Print each of the records below, leaving every word as it is.

[Data items]
########

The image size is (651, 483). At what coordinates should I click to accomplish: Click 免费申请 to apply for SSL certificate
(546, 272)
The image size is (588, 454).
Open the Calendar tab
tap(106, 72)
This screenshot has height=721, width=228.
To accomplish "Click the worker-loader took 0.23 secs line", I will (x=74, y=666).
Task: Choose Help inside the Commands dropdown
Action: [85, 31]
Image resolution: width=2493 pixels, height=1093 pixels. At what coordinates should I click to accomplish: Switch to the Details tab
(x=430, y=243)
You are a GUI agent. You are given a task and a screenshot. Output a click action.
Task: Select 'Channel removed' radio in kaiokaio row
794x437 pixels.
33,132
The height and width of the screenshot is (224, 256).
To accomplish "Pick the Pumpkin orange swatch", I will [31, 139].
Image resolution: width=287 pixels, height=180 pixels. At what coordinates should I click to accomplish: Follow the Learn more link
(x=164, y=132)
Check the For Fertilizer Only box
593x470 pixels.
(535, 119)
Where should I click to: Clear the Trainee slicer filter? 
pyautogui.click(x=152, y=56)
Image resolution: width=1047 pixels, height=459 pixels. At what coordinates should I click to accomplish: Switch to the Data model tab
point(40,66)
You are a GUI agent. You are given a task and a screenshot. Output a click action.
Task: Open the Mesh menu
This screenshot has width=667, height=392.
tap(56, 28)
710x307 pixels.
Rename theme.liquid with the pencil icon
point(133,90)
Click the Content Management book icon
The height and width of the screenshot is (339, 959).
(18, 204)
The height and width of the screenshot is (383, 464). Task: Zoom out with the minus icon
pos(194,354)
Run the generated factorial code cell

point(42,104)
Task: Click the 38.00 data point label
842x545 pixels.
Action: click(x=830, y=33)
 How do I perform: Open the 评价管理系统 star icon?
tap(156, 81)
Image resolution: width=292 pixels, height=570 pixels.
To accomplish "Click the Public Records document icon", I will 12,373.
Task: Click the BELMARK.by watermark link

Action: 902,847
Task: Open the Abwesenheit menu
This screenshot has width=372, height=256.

########

THE ANSWER:
The image size is (651, 483). At what coordinates should I click to accomplish: Click 免费申请 to apply for SSL certificate
(546, 272)
The image size is (588, 454).
Open the Calendar tab
tap(106, 72)
This screenshot has height=721, width=228.
To accomplish "Click the worker-loader took 0.23 secs line", I will (x=74, y=666).
Task: Choose Help inside the Commands dropdown
Action: [85, 31]
Image resolution: width=2493 pixels, height=1093 pixels. At what coordinates should I click to accomplish: Switch to the Details tab
(x=430, y=243)
You are a GUI agent. You are given a task and a screenshot. Output a click action.
Task: Select 'Channel removed' radio in kaiokaio row
794x437 pixels.
33,132
The height and width of the screenshot is (224, 256).
To accomplish "Pick the Pumpkin orange swatch", I will [31, 139].
Image resolution: width=287 pixels, height=180 pixels. At what coordinates should I click to accomplish: Follow the Learn more link
(x=164, y=132)
Check the For Fertilizer Only box
593x470 pixels.
(535, 119)
Where should I click to: Clear the Trainee slicer filter? 
pyautogui.click(x=152, y=56)
Image resolution: width=1047 pixels, height=459 pixels. At what coordinates should I click to accomplish: Switch to the Data model tab
point(40,66)
You are a GUI agent. You are given a task and a screenshot. Output a click action.
Task: Open the Mesh menu
This screenshot has width=667, height=392.
tap(56, 28)
710x307 pixels.
Rename theme.liquid with the pencil icon
point(133,90)
Click the Content Management book icon
The height and width of the screenshot is (339, 959).
(18, 204)
The height and width of the screenshot is (383, 464). Task: Zoom out with the minus icon
pos(194,354)
Run the generated factorial code cell

point(42,104)
Task: Click the 38.00 data point label
842x545 pixels.
Action: click(x=830, y=33)
 How do I perform: Open the 评价管理系统 star icon?
tap(156, 81)
Image resolution: width=292 pixels, height=570 pixels.
To accomplish "Click the Public Records document icon", I will 12,373.
Task: Click the BELMARK.by watermark link

Action: 902,847
Task: Open the Abwesenheit menu
This screenshot has width=372, height=256.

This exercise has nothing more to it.